Der bayerische Landtag hat sich am Montag konstituiert. Foto: dpa

Der Koalitionsvertrag ist unterzeichnet, der neue bayerische Landtag hat seine Arbeit aufgenommen. Nun steht die Wahl von Markus Söder zum Ministerpräsidenten an. Er spart nicht mit großen Worten.
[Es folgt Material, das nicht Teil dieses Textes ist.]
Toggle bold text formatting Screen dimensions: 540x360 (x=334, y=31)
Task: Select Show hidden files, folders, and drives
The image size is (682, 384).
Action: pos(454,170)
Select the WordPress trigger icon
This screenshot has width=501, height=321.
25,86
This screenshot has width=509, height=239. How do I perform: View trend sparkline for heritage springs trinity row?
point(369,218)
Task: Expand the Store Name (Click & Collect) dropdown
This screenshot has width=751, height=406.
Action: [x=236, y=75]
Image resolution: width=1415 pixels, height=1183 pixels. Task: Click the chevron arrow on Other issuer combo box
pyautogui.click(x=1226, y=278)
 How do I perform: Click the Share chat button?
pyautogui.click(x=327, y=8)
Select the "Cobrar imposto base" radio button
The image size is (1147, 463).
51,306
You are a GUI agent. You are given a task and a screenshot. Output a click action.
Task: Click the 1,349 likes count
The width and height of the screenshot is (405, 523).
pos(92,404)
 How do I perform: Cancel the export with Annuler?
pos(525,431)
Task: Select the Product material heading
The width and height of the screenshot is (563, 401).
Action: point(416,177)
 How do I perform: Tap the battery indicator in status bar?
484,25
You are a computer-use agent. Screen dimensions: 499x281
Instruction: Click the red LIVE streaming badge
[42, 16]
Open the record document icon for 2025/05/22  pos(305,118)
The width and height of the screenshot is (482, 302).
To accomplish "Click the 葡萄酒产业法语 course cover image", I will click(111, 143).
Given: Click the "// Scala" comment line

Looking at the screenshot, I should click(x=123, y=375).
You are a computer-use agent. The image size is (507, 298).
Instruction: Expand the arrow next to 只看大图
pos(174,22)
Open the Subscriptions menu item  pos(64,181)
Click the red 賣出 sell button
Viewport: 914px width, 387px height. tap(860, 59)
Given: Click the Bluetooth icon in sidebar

München - CSU und Freie Wähler in Bayern haben die deutschlandweit erste schwarz-orange Koalition besiegelt. Ministerpräsident Markus Söder (CSU) und Freie-Wähler-Chef Hubert Aiwanger unterzeichneten am Montag im Landtag den Koalitionsvertrag. „In der Tat ist es ein historischer Tag“, sagte Söder. „Es ist kein Richtungswechsel, aber auch kein weiter so.“ Bereits an diesem Dienstag soll Söder im Münchner Landtag erneut zum Ministerpräsidenten gewählt werden.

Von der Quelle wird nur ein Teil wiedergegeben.